Advantageous Effects
[16] The gesture/speech integrated recognition system and method according to the present invention increases a recognition rate of a gesture that is not easily identified by detecting an order section of the gesture by using an end point detection (EPD) value that is a start point of an order section of a speech. In addition, optimal frames are applied to the order section of the gesture to synchronize the speech and the gesture, so that it is possible to implement integrated recognition between the speech and the gesture.
Brief Description of the Drawings
[17] FIG. 1 is a view illustrating a concept of a gesture/speech integrated recognition system according to an embodiment of the present invention.
[18] FIG. 2 is a view illustrating a configuration of a gesture/speech integrated recognition system according to an embodiment of the present invention.
[19] FIG. 3 is a flowchart illustrating a gesture/speech integrated recognition method according to an embodiment of the present invention. Best Mode for Carrying Out the Invention
[20] Exemplary embodiments of the present invention will now be described in detail with reference to the accompanying drawings.
[21] In the description, the detailed descriptions of well-known functions and structures may be omitted so as not to hinder the understanding of the present invention.
[22] FIG. 1 is a view illustrating a concept of a gesture/speech integrated recognition system according to an embodiment of the present invention.
[23]
[24] *Ref erring to FIG. 1, in a gesture/speech integrated recognition technology, orders by a speech or a gesture of a person are integrated to be recognized, and a device of representing the five senses by using a control instruction generated by a result of the recognition is controlled.
[25] Specifically, a person 100 orders through a speech 110 and a gesture 120. Here, as an example of the order of the person, in order for the person to order goods through a cyberspace, the person may indicate a corn bread with a finger while saying "select a corn bread"as an order for selecting the corn bread from among the displayed goods.
[26] After the person 100 orders by the speech 110 and the gesture 120, feature information on the speech order of the person is recognized through speech recognition 111, and feature information on the gesture of the person is recognized through gesture recognition 121. The recognized feature information on the gesture and the speech is recognized through integrated recognition 130 as a single user order in order to increase a recognition rate of the speech affected by environmental noise and the gesture that cannot be easily identified.

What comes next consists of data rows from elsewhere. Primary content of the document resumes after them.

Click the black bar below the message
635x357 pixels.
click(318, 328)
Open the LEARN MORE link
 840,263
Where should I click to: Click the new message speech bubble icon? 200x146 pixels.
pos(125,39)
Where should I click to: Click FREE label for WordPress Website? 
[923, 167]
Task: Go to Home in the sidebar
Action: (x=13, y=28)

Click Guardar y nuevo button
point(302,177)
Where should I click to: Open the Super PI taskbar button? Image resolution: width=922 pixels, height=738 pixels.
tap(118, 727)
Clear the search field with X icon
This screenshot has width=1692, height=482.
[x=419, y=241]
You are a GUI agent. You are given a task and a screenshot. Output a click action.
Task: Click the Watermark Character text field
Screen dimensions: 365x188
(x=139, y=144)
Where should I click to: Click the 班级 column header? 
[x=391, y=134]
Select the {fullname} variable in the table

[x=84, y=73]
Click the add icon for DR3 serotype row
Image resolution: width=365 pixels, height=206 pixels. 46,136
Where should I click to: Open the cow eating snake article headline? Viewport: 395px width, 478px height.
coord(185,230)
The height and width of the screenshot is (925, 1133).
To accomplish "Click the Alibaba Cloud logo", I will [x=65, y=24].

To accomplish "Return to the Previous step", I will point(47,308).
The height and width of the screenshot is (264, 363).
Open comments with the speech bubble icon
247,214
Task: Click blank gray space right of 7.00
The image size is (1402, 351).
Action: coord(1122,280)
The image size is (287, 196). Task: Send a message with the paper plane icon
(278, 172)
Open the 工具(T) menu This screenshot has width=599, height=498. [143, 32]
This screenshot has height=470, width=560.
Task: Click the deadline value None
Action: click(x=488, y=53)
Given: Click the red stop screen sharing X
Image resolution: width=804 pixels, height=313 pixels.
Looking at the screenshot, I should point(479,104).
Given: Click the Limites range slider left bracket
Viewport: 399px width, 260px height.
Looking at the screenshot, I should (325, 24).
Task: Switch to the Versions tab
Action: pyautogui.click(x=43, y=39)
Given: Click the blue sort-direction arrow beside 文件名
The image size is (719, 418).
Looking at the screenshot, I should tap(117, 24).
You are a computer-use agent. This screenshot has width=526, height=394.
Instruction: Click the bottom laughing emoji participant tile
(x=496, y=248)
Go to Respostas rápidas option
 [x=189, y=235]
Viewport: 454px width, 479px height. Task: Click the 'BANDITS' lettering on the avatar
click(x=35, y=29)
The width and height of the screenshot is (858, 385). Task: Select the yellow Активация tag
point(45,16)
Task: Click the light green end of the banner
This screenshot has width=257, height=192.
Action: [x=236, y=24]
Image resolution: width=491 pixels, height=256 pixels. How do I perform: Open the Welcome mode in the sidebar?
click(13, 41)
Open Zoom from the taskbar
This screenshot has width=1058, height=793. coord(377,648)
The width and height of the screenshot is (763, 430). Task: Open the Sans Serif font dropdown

[27] The present invention provides a technology of integrated recognition for a speech and a gesture of a person. The recognized order is transmitted by a controller to a speaker 170, a display apparatus 171, a diffuser 172, a touching device 173, and a tasting device 174 which are output devices for the five senses, and the controller controls each device. In addition, the recognition result is transmitted to a network, so that data of the five senses as the result is transmitted to control each of the output devices. The present invention relates to integrated recognition, and a configuration after the recognition operation can be modified in various manners, so that a detailed description thereof is omitted.
[28] FIG. 2 is a view illustrating a configuration of the gesture/speech integrated recognition system according to an embodiment of the present invention.
[29] Referring to FIG. 2, the gesture/speech integrated recognition system includes a speech feature extraction unit 210 for extracting speech feature information by detecting a start point and an end point of an order from a speech input through a microphone 211, a gesture feature extraction unit 220 for extracting gesture feature information by detecting an order section from a gesture of images taken by a camera by using information on the start point and the end point detected by the speech feature extraction unit 210, a synchronization module 230 for detecting a start point of the gesture from the taken images by using the start point detected by the speech feature extraction unit 210, and calculating optimal image frames by applying the number optimal frames set in advance from the detected start point of the gesture, and an integrated recognition unit 240 outputting the extracted speech feature information and the gesture feature information as integrated recognition data by using a predetermined learning parameter set in advance. Now, each component is described in detail.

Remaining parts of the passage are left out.